夜闇と巻き上がる雪のために視界は完全に遮られていた。数歩先も霞んでいる。うっかりすればこの広場で自分の位置さえ分からなくなってしまいそうだった。振り返って背後の管理棟の位置を確認しつつ、その向こう正面にあるはずのバラックを目指した。不自由な体を騙し騙ししながら、もがくようにしてできる限りの速さで先を急ぐ。


すぐに管理棟の姿も白い視界にかき消された。あとはただ自分の感覚を頼りに進むしかない。

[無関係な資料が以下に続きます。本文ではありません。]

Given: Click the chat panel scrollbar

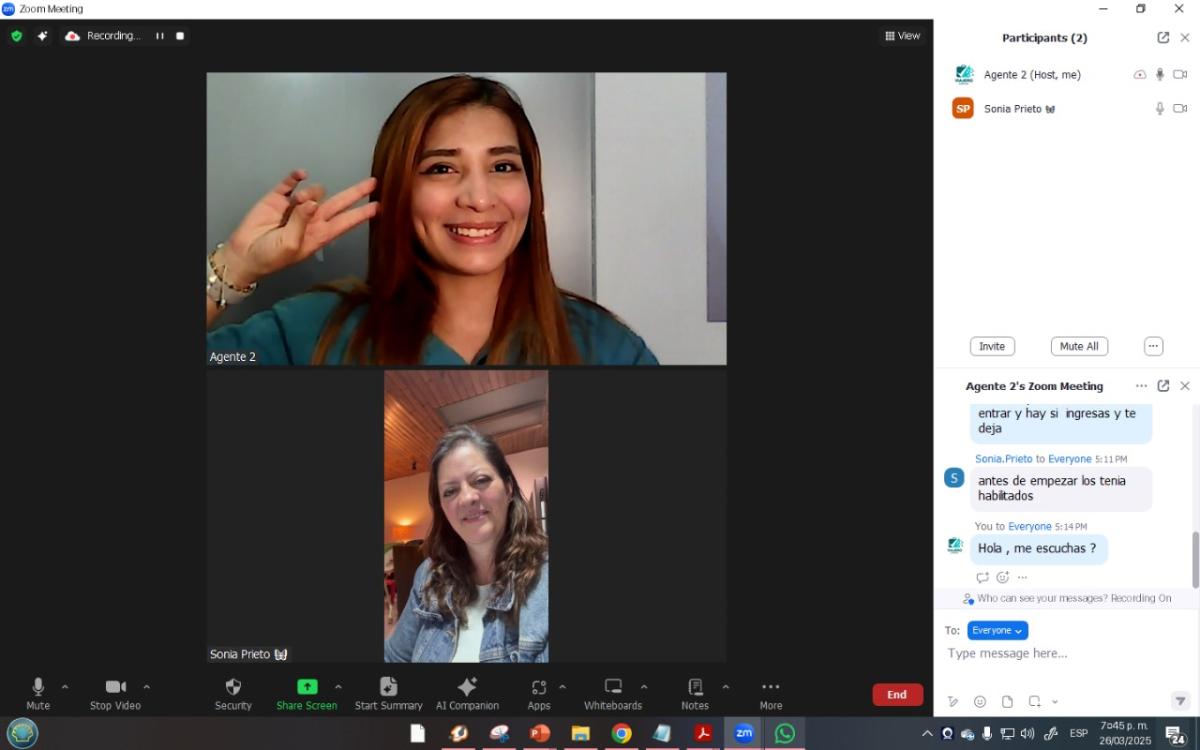Looking at the screenshot, I should (x=1195, y=558).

絶えず吹きすさぶ凍てついた風に弄られて、急速に体温が奪われていく。身に着けているものは素肌の上に防寒ジャンパー1枚と戦闘服のズボンだけというリーベンに、暴風は容赦なかった。寒さに体が強張ってゆく。雪を踏みしめる裸足の指先はもう既に感覚を失っていた。拷問で受けた傷の痛みも激しく主張している。左足は使い物にならず、強い負担を課せられている右足はがくがくと震えた。度々ふっと視界が暗くなる。


まだだ、まだ踏ん張れ。バラックまでたどりつくんだ。


リーベンは歯を食いしばって手足を無理やりにも動かした。


突然、風の唸りをつんざいて、辺りに甲高い警笛が鳴り響いた。

幾つもの探照灯が収容所内を煌々と照らし始め、眩しさに目が眩む。遠くに一瞬、動物の吠え声を聞いた気がした。


地面の窪みに足を取られて膝をつく。立ち上がりかけたリーベンは、突然横から激しい力で押し倒された。

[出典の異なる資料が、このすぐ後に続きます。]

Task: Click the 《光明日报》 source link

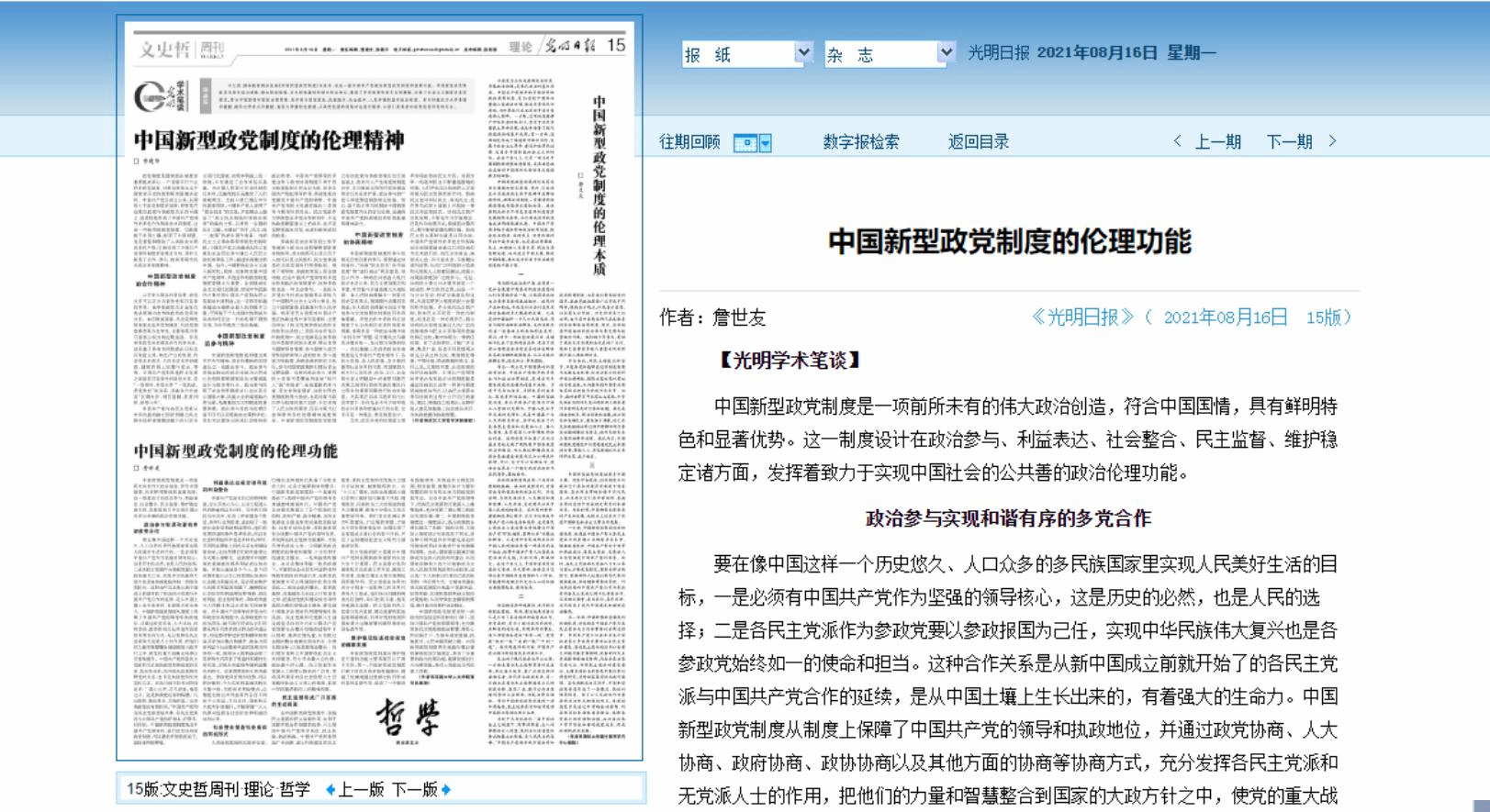Action: pos(1081,317)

何が起きたのか分からない。だがとっさに体を回して反撃の体勢をとる。

のしかかってきたのは大型の軍用犬だった。

彼は反射的に発砲した。

細かい血が飛び散り、短い叫び声を上げて大きな体が跳ね上がる。

しかし、間髪置かずにもう一頭が跳びかかってくる。その横面を銃の握把で殴りつけた。

更に別の一頭が激しく吠えかけ、右手に噛みつこうとする。

彼は再び拳を振りかざしたが、その腕に容赦なく牙が食い込み、思わず握っていた銃を取り落とした。

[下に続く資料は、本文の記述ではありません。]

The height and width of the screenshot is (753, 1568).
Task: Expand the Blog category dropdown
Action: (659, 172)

数頭の軍用犬ともつれ合い、雪の中を転げまわりながら、リーベンは死に物狂いで抵抗した。


人の怒鳴り声が切れ切れに聞こえてきた。足元の方から数人の兵士が強風によろめきながら駆け寄ってくるのが見えた。


犬が引き離された。怪我を負った体に無理強いして激しく格闘したリーベンは、ぜいぜいと喉を鳴らして呼吸するのが精一杯だった。この上更に立ち上がって兵士に抗う体力は僅かばかりも残っていなかった。


兵士たちは小銃の銃口をリーベンに向けたまま、強風の中、大声で何事かを言い合っている。この天気の中で脱走を試みた捕虜をどうすべきか、戸惑っているようだった。


遅れてもう一人走り寄ってきた。

その姿を目にして、リーベンはこの試みが完全に失敗したことを悟った――現れたのはクルフの部下の兵士だった。険しい表情でリーベンを見下ろしている。探照灯の光を背にして立っているために顔は陰になっていたが、それでも、元々の白い肌が蒼白になり、見開かれた目が異様に光っているのがはっきりと見て取れた。


兵士に囲まれ、雪の中に横たわったまま、リーベンはぐったりと目を閉じた。